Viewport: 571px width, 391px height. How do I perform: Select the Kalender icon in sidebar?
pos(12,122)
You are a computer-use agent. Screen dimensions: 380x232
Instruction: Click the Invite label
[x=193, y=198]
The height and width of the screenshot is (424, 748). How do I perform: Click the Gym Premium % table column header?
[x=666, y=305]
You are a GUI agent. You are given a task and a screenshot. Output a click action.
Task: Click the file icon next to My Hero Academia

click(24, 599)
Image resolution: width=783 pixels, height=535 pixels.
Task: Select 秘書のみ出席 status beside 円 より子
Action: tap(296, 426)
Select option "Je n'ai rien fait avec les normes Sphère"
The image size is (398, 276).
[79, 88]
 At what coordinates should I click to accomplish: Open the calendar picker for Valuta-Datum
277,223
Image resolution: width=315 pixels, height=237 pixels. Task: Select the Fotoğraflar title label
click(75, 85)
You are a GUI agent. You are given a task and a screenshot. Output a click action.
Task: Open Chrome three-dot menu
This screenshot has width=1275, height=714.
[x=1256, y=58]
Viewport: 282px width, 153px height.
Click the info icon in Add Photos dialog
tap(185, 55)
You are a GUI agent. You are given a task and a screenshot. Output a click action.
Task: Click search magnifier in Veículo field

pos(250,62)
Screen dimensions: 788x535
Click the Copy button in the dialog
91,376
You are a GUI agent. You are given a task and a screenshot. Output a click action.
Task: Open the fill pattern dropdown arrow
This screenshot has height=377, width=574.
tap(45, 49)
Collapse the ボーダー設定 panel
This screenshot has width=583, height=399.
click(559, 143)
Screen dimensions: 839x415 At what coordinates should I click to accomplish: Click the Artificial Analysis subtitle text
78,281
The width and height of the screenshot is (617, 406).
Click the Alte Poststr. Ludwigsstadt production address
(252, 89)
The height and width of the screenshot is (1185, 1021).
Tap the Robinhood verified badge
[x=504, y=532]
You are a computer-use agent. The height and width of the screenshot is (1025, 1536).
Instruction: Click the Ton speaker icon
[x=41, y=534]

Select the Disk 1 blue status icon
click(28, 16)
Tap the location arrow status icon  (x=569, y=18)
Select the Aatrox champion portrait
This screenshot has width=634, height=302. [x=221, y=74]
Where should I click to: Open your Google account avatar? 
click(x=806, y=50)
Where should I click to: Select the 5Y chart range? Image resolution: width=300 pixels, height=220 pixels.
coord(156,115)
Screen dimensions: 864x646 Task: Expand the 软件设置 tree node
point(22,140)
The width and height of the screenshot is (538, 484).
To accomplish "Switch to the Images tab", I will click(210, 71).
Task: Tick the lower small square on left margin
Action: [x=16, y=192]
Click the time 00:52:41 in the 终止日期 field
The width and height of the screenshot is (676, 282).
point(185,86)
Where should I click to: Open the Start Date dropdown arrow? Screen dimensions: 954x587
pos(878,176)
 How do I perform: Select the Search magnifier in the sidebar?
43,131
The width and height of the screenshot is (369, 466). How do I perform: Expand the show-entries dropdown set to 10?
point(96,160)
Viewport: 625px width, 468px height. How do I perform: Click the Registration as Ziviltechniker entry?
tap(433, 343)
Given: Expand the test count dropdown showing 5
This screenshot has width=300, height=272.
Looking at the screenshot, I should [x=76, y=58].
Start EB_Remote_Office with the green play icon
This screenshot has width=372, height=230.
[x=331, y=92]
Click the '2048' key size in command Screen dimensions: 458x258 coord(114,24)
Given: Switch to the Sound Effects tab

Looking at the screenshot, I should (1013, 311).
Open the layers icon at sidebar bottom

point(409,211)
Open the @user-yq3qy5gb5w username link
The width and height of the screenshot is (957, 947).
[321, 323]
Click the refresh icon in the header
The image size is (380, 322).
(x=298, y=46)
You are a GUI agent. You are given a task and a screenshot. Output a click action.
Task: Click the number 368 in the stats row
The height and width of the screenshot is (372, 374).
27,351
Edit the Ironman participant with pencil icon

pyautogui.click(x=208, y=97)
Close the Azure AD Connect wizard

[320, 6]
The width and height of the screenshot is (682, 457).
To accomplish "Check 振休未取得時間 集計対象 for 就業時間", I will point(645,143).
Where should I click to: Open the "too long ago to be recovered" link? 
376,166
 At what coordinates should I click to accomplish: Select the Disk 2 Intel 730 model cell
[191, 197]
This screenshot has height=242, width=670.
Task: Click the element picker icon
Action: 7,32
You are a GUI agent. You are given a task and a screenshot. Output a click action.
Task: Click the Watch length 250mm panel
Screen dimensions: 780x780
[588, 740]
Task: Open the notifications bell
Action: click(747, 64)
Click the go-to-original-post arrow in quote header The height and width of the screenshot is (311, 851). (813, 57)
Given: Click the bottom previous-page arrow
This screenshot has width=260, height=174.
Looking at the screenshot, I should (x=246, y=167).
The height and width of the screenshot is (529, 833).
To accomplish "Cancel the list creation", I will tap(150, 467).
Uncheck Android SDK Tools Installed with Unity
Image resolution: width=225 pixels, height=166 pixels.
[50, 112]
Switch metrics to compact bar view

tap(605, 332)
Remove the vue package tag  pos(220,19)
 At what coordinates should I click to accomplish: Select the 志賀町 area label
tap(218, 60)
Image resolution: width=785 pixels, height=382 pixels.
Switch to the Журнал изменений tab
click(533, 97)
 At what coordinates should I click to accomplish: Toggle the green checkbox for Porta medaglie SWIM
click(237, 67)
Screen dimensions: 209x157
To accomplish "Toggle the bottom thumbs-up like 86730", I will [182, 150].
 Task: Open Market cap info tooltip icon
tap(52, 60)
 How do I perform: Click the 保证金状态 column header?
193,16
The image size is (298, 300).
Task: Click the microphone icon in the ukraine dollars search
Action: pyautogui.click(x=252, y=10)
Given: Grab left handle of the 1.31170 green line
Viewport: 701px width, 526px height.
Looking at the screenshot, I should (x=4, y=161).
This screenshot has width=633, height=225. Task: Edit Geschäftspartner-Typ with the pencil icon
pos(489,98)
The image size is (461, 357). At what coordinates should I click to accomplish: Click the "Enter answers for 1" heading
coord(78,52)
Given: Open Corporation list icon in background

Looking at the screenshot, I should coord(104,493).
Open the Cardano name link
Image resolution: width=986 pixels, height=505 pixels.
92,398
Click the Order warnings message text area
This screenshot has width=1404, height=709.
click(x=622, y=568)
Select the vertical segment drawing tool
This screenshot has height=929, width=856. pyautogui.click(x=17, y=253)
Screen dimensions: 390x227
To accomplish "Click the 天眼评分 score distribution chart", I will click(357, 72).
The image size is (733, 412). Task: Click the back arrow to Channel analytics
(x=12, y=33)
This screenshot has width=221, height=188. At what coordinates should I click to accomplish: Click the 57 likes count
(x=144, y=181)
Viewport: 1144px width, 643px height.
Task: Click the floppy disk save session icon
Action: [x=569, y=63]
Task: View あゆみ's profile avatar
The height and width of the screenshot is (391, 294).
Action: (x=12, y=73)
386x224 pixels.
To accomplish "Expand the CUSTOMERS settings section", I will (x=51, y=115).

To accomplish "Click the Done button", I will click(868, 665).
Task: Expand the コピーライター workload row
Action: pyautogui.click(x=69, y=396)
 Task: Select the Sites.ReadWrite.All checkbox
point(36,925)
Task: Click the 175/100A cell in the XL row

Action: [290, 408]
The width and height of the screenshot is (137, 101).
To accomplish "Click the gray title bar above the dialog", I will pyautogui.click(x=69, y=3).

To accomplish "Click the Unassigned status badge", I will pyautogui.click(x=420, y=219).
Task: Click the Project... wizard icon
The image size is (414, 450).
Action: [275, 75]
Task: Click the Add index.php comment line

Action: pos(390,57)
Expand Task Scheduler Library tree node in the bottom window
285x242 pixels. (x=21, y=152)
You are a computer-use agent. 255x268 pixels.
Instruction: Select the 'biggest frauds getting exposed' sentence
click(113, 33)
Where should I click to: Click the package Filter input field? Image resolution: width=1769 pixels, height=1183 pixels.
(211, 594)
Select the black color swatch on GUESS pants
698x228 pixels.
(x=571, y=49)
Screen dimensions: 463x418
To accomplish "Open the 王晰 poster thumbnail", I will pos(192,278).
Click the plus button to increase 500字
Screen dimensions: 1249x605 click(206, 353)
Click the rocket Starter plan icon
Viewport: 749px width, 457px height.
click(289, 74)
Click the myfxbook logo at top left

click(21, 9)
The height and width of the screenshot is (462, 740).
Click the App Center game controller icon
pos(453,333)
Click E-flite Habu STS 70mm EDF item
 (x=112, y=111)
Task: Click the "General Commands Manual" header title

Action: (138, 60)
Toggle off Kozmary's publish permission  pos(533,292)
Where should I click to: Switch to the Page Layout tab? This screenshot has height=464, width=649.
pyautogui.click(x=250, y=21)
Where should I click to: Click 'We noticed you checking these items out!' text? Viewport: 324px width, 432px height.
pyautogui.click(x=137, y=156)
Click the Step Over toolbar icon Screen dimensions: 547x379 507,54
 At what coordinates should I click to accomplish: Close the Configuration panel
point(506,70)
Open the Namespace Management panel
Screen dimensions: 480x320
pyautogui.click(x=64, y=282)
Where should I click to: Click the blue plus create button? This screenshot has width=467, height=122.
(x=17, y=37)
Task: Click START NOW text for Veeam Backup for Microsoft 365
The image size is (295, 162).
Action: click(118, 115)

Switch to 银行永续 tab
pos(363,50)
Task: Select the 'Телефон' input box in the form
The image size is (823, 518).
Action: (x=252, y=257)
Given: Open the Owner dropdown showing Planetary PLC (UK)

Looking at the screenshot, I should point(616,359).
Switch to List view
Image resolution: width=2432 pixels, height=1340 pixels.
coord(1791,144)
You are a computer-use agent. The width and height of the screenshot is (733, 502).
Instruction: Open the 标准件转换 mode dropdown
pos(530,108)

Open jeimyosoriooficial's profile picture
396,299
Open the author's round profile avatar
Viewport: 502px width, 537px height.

# # # # #

TASK BRIEF:
Read through the material above, and whenever a line contains "computer", copy it.

ANSWER BELOW:
You are a computer-use agent. Screen dimensions: 380x232
You are a computer-use agent. The height and width of the screenshot is (1025, 1536).
You are a computer-use agent. 255x268 pixels.
You are a computer-use agent. The width and height of the screenshot is (733, 502).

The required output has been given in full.